I gruppi accusano l’esecutivo García-Page di aver emanato un decreto sui concimi “adatto al settore della carne” concedendo una moratoria di 10 anni agli allevamenti intensivi di suini per adattarsi alle nuove normative. “A quanto pare non basta più essere la prima potenza europea, dobbiamo essere i primi nel mondo”, si lamenta Jorge. Il Ministero dello Sviluppo Sostenibile difende, al contrario, che il settore ha ancora margini di crescita rispetto ad altre comunità autonome e ricorda che i 61 progetti sospesi dalla moratoria “devono adattarsi alle nuove esigenze ambientali previste dal decreto” se desidera proseguire con il trattamento.
Secondo il Registro degli allevamenti zootecnici (REGA) del Ministero dell’Agricoltura, della Pesca e dell’Alimentazione, il numero di allevamenti di suini in Castilla-La Mancha alla fine del 2024 era di 1.065, con un tasso di 23,14 suini per chilometro quadrato, ben lontano dal il 251.01 in Catalogna o il 201.45 in Aragona.
Le critiche arrivano però anche dal settore. Miguel Ángel Higuera, direttore dell’Associazione nazionale dei produttori di suini (Anprogapor), che rappresenta l’80% della produzione suina in Spagna, ritiene che la legislazione attuale fosse già “assolutamente garantita”, quindi il decreto approvato non è giustificato e mette la viabilità del settore a rischio.

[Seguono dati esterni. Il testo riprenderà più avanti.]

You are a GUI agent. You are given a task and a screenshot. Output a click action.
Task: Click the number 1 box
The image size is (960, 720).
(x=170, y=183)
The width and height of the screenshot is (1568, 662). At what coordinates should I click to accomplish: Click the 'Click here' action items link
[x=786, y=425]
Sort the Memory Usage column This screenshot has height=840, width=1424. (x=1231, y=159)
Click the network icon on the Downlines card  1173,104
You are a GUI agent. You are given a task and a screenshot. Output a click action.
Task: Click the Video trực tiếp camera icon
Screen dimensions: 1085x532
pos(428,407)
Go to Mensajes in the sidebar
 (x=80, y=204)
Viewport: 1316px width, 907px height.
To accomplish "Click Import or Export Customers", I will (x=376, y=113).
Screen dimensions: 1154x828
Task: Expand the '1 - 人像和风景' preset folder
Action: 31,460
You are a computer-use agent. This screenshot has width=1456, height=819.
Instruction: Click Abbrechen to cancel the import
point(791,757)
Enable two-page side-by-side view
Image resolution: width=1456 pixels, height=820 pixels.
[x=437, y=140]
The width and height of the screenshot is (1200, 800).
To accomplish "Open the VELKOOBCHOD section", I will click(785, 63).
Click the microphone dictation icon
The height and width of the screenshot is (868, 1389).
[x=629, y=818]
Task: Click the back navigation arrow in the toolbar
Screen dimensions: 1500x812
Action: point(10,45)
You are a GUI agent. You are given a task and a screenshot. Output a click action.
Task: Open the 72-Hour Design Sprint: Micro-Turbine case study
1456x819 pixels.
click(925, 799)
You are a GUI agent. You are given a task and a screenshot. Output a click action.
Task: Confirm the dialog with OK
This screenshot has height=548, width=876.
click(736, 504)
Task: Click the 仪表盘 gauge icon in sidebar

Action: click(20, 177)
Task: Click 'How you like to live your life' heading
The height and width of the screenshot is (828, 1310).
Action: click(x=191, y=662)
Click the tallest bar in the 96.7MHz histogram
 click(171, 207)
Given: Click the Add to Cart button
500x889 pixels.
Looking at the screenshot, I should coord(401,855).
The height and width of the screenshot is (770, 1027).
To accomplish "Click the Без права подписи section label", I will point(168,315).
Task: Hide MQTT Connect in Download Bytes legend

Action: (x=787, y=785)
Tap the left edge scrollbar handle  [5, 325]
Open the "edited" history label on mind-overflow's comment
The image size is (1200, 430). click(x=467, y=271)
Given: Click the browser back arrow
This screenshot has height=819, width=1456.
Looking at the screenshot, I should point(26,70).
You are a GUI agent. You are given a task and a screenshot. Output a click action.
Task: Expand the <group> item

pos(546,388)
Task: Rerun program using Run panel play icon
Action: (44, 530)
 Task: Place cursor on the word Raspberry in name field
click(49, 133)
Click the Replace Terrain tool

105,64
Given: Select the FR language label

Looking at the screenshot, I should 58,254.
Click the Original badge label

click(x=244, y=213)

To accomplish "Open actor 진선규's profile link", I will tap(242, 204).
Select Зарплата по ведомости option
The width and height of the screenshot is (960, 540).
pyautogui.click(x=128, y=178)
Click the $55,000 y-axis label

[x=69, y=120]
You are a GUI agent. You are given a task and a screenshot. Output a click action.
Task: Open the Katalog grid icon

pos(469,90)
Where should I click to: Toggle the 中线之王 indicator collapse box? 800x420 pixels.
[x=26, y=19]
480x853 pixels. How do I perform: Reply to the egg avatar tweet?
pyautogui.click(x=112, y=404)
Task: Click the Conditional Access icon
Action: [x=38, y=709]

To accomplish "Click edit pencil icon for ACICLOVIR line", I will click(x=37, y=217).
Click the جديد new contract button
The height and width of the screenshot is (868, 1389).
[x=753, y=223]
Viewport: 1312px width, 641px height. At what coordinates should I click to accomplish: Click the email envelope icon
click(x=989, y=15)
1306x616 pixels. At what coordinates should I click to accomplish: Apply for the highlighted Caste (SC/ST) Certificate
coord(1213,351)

Ad una moratoria che “ha fermato il miglioramento e l’innovazione del settore, riducendo la competitività degli allevatori castigliano-manciani”, spiega, si aggiunge l’aumento dei costi di produzione dovuto all’acquisizione di attrezzature “non necessarie” per il trattamento dei liquami che, dice, sono già organici. Higuera attribuisce l’inquinamento da nitrati in Castilla-La Mancha all’eccessiva fertilizzazione minerale e denuncia la nuova regolamentazione: “L’opzione di trattamento tramite impianti di biogas è un’utopia che non si realizzerà perché il piano di metanizzazione non è fattibile”, conclude.